Nila-Achala or "Blue Achala" - the "Immovable One"
  See it in the Museum
Orientation 3
Display 5

ABS 113

 Code: ABS 113

  Country: Tibet


  Date: 1200 - 1300

  Dimensions in cm WxHxD: 15.4 x 25.7 x 7.2

  Materials: Fine-grained beige stone with painted decoration

Nila-Achala or “Blue Achala” - the “Immovable One”
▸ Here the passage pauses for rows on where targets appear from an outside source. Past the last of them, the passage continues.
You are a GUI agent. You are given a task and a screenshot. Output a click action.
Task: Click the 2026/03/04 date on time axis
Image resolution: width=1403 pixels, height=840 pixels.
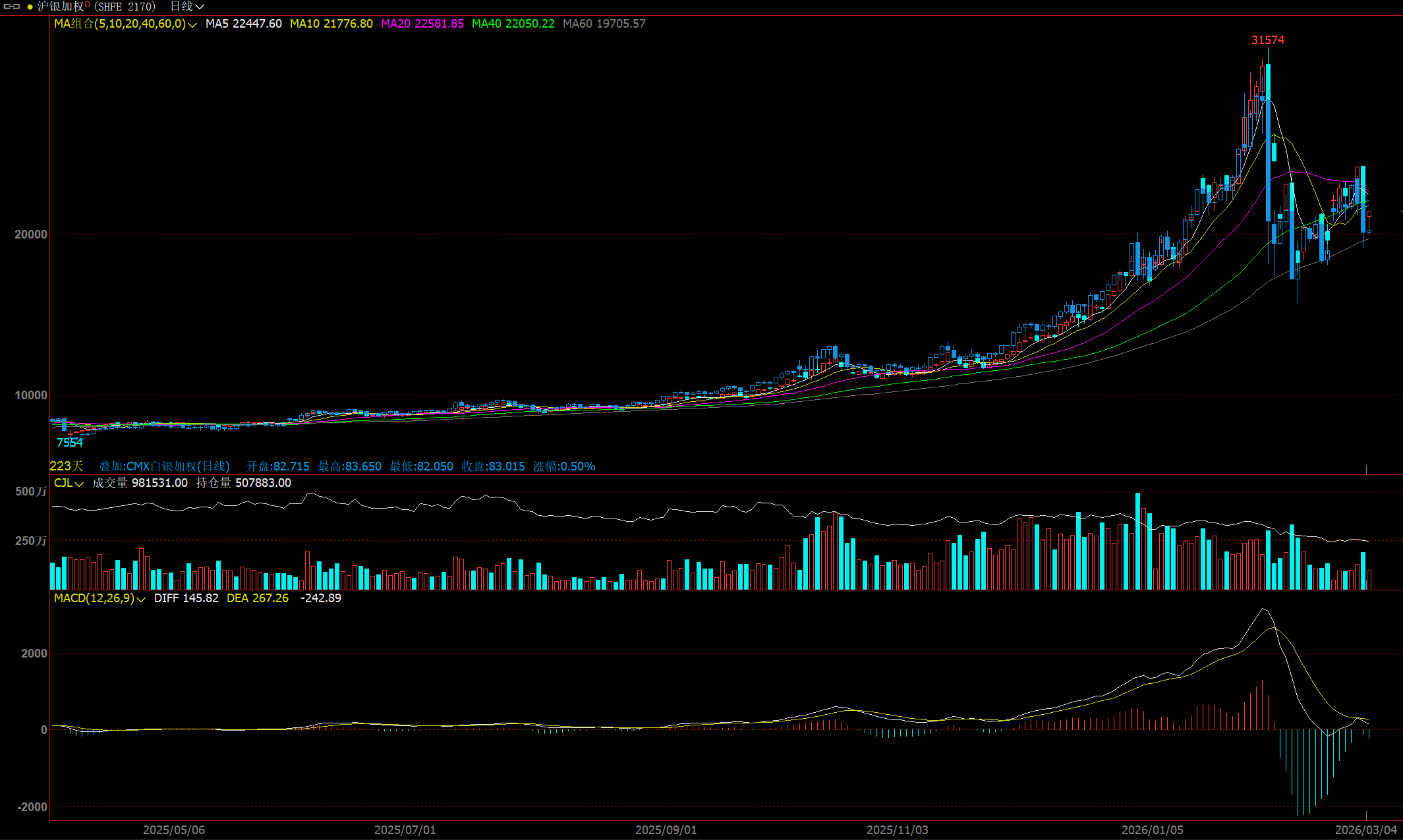1365,829
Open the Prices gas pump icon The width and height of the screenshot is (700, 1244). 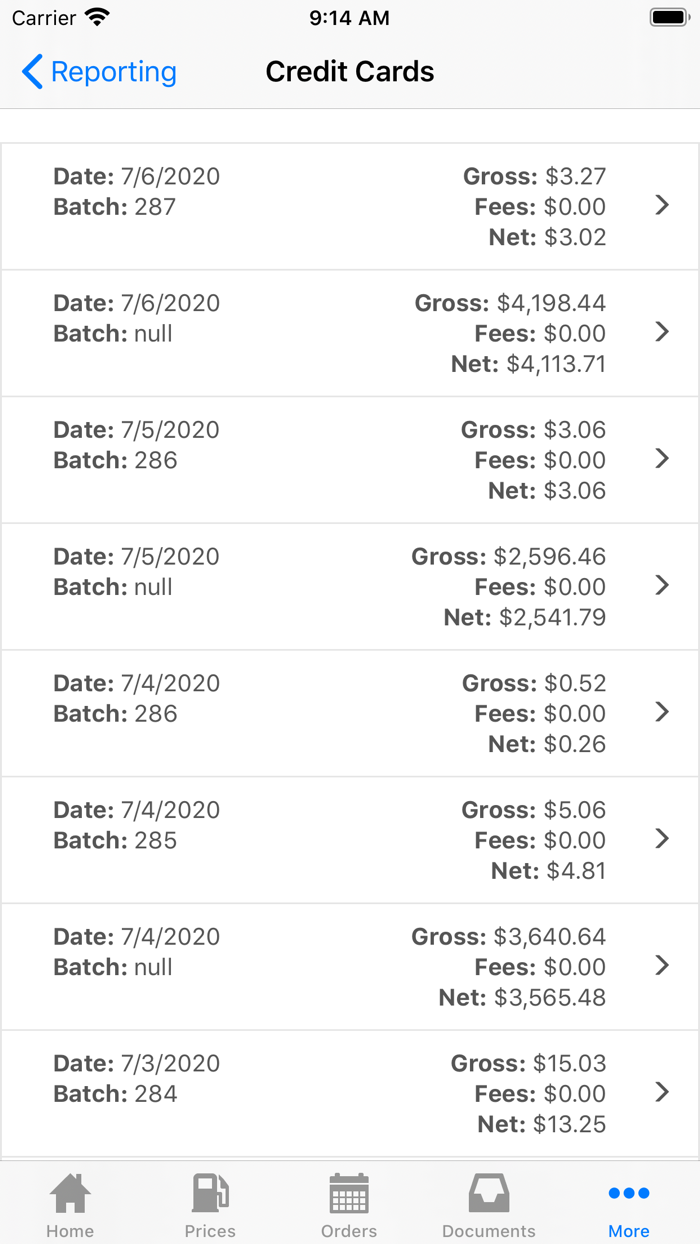pos(210,1193)

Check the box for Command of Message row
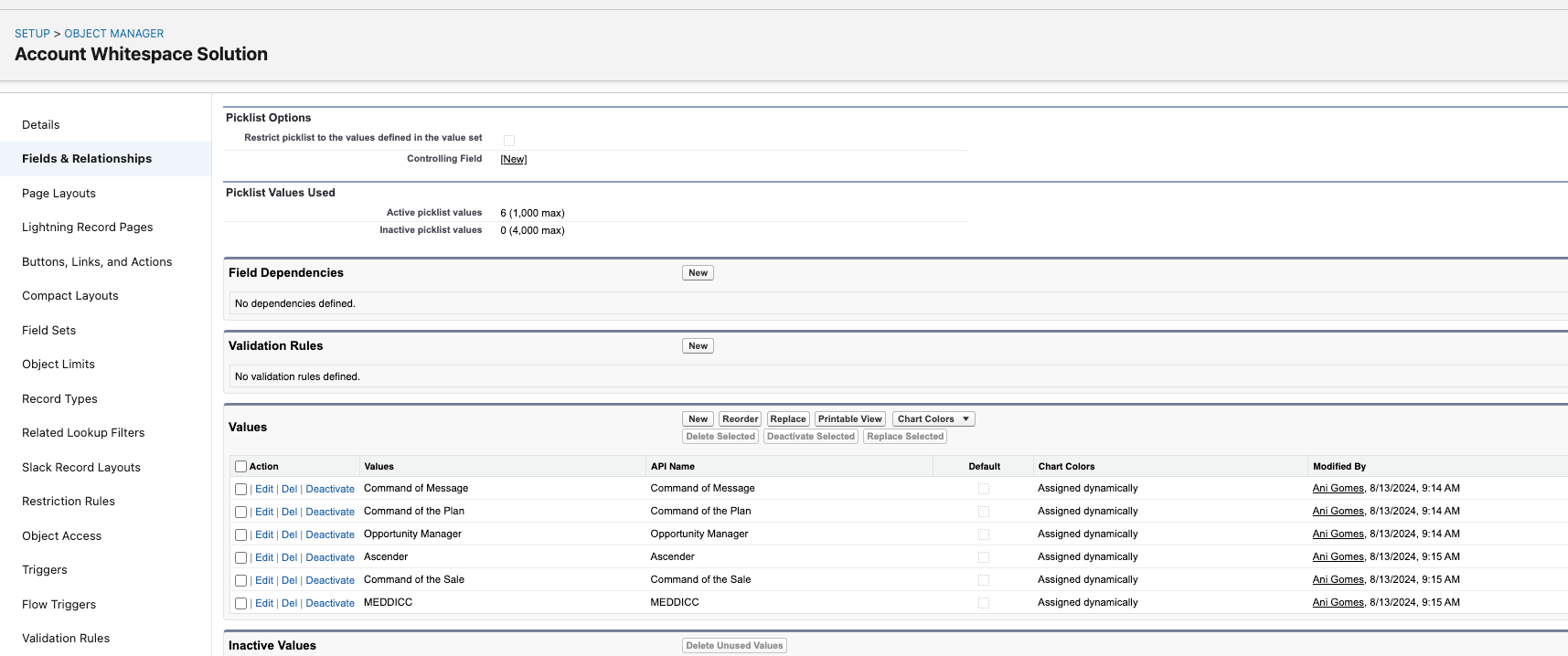[x=241, y=490]
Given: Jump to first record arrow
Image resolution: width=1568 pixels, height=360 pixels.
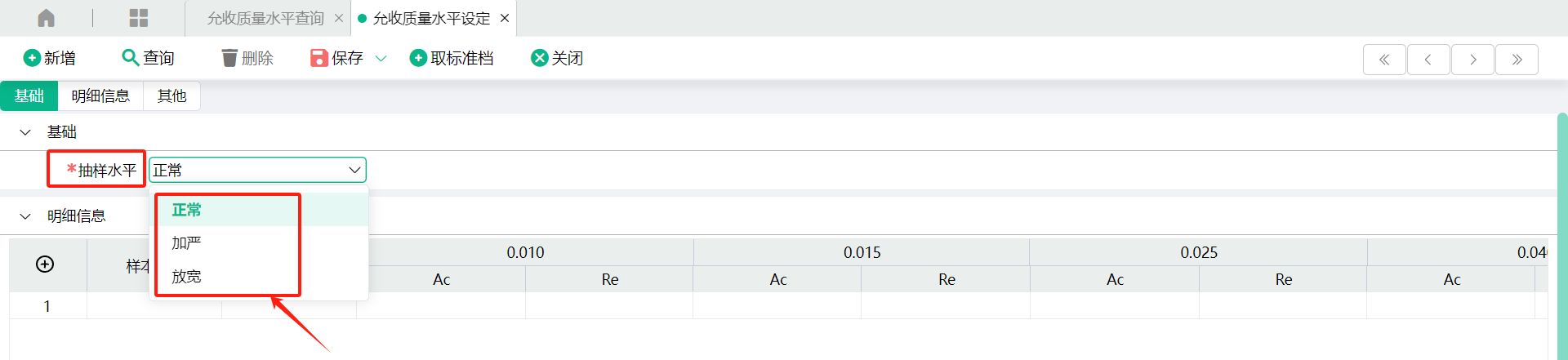Looking at the screenshot, I should click(1384, 60).
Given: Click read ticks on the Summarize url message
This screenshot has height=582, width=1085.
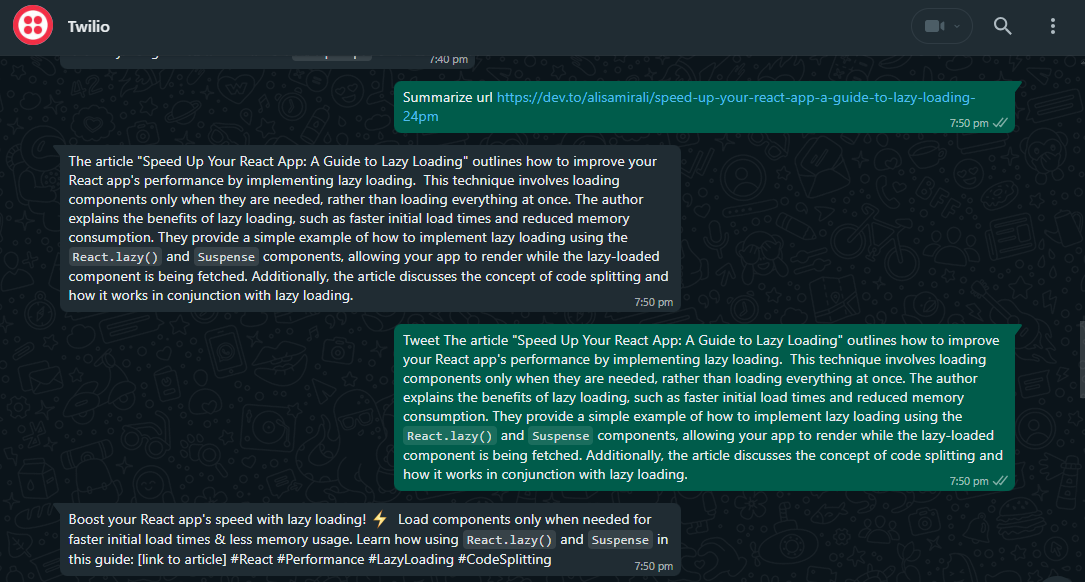Looking at the screenshot, I should [1000, 123].
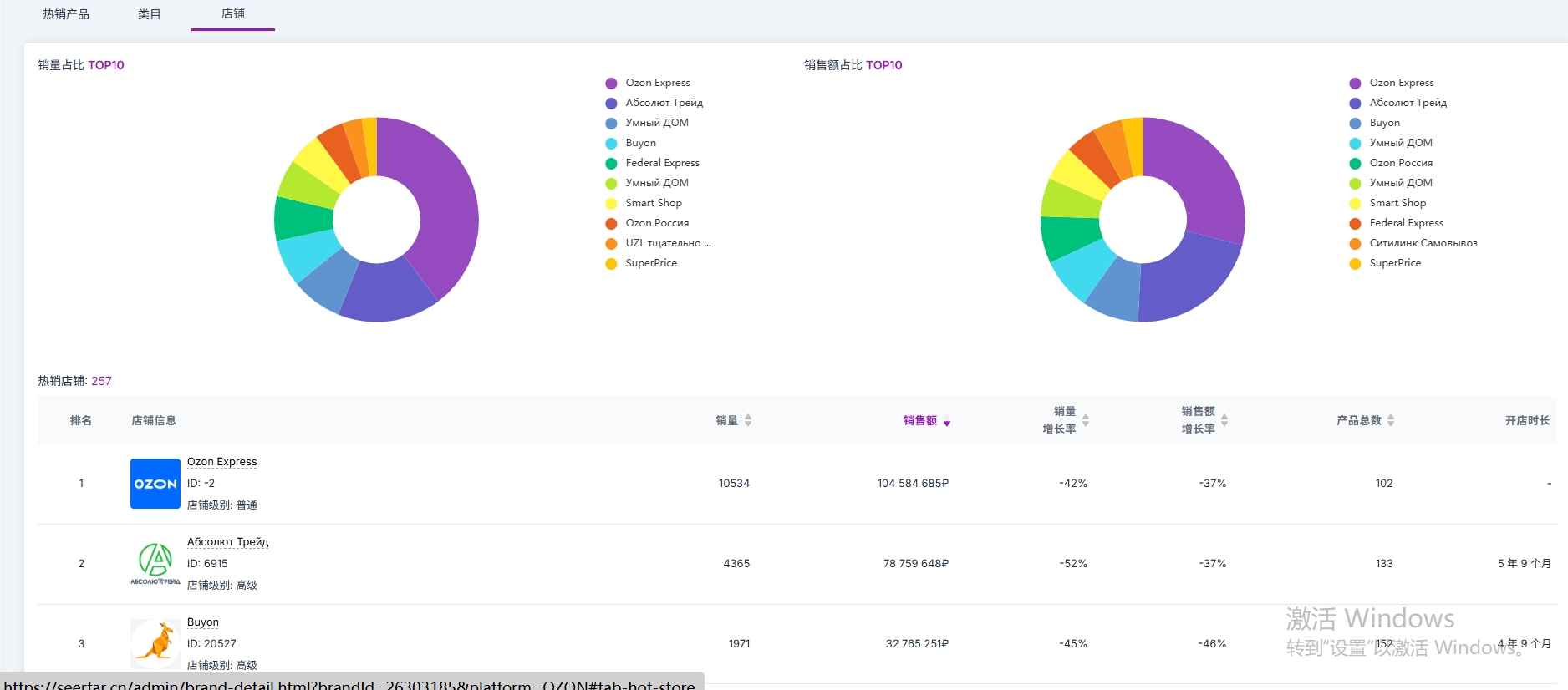Open the Buyon store name link

click(203, 622)
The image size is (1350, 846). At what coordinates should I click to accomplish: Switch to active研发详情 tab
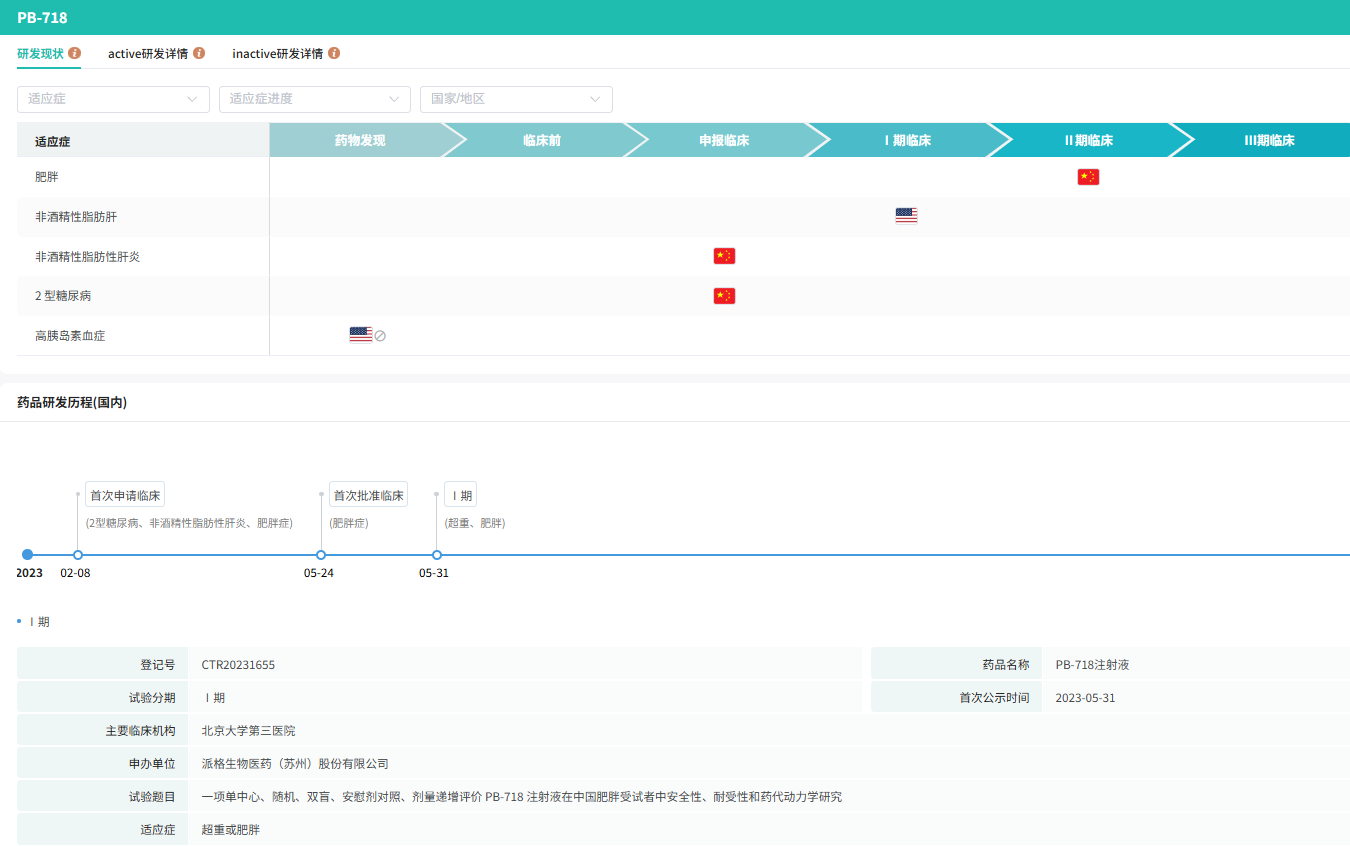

Achala is the destroyer of delusions and one of the protectors of Buddha’s teachings. Because of his role as a protector, Achala shows the fierce expression and attributes of a wrathful deity. He is frequently depicted with two protruding fangs. Sometimes one tooth points down, representing his compassion to the world, and the other points up, representing his passion for truth. Achala is often depicted with the Third Eye. He can be white (sita) or blue (nila).
Achala means "The Immovable One" in Sanskrit which refers to his ability to resist temptations. Frequently he stands on a rock or mountain to illustrate his affinity to these surroundings. 
Achala is shown kneeling on one knee on a double lotus pedestal. He brandishes a sword (khadga) with his right hand, to show that he is "cutting through ignorance". With the left hand, displaying the threatening gesture, he holds a noose (pasha) at heart-level for catching and binding (inner) demons.
Achala wears princely ornaments, namely the jewelled three-pointed crown in front of the helmet, a pair of circular earrings, necklaces, ornaments on both upper arms, the “investiture with the sacred thread” (upavita), as well as bracelets and anklets. Achala wears a ribbon-like scarf over his shoulders with swirling ends hanging down at both sides. The image is encircled by a flaming aureole.

This statue was made by a Newari artist for a Tibetan patron during the 13th century. Following the near extinction of Buddhism in India at the end of the 12th century, the Newari artists became the dominant foreign craftsman in Tibet and also in China.